А мальчик в это время как раз думал о недорассказанной истории про Саратовскую глиняную игрушку, про занесённую снегом деревушку и про игрушечных дел мастера. Он живо представил себе небольшой домик, крытый соломой, шапка снега на крыше. Всё так предстало пред ним ясно и отчётливо, до каждой соломинки. И вдруг мальчик почувствовал озноб, будто в комнате стоит лютый мороз. Да это и вправду мороз. Видит Дима деревеньку и себя в ней. Вон и Павел Петрович на крыльце небольшого домишки, с ноги на ногу переминается, доски от мороза скрипят, и пёс Кузя под крыльцом прячется. Дима к учителю подошёл, опасливо на собаку поглядывает. Только Кузя почему-то не видит и не слышит, стоящих на крыльце учителя и Диму, странно это и непонятно. Из-за избной двери, точно свист слышится – значит и впрямь, мастер свисток делает. Это же надо такому быть!.. И Дима от удивления присвистнул. Кузя и на этот свист не среагировал. Странно… Хорошо, что он не один здесь очутился, а с педагогом. Нет, мальчику не страшно, а более, как-то неловко, вроде как подсматривает за кем.
– Ты не удивляйся,– проговорил учитель.– Мы здесь присутствуем мысленно, а значит, мы для всех совершенно невидимы и незаметны. Для мыслей нет преград, вот, смотри,– и он, подняв ногу, шагнул прямо в запертую дверь. То же самое сделал и Дима. Вместе они очутились в той самой комнате, о которой, только что рассказывал Павел Петрович, и увидели в ней усатого мастера-игрушечника с ремешком на лбу и дюжину ребятни. Один Андриянка спит на лавке, положив голову матери на колени.

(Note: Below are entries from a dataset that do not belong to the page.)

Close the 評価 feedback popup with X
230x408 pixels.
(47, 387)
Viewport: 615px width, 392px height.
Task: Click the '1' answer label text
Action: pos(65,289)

– Что мне делать?– спросил шёпотом Дима.
– Ничего, просто смотри и запоминай. Лучше один раз увидеть, чем много раз услышать. Мне, Дима, и самому интересно…. И не говори ты шёпотом. Они всё равно нас не слышат. Лучше говори в полголоса, так удобнее.
– Ух! Ты! – не сказал, а выдохнул Дима.
– Здорово…. Будто в краеведческом музее. И прялка, и печка, стол из досок, ухваты с кочергой возле печки в уголке. Самовар. Полы не крашеные, до желтизны отмытые, валенки у порога, в уголке, около двери веник полынный. Видит Дима, дом состоит из двух комнат, между ними переборка дощатая и занавеска цветочками вместо двери. Вдруг в передней комнате заплакал ребёнок. Хозяйка осторожно положила голову Андриянки на лавку, рукавицу подложила, встала, одёрнула широкую юбку с многочисленными складками, поднялась и зашла за занавеску. Заглянул и Дима за занавеску – увидел полутёмную комнату. Впереди иконостас о трёх иконах в деревянных окладах и лампадка горит, немного темноту разгоняет. Комната такая же, как и первая, только печки нет, потому просторнее кажется; кровать деревянная в углу, а около кровати к потолку зыбка привязана, в ней младенец. Подошла к нему хозяйка, покачала, да под нос песенку промурлыкала: «Ой, лю-ли…. Ой, лю-ли.... Спи, сынишка маленький, спи, малыш удаленький, придёт серенький Волчек, да ухватит за бочёк…». Ребёнок успокоился,… вышла,… снова села на прежнее место. Осмотрелся Дима и стал прислушиваться к тому, о чём в доме говорят. Подумал: «Говорят, так же как и мы, только пореже, да слова иногда непонятные произносят, типа «сковородник», «кочедык». С сковородником проще – от слова сковорода образован, значит сковороду им цепляют, а вот слово «кочедык» совсем непонятное»…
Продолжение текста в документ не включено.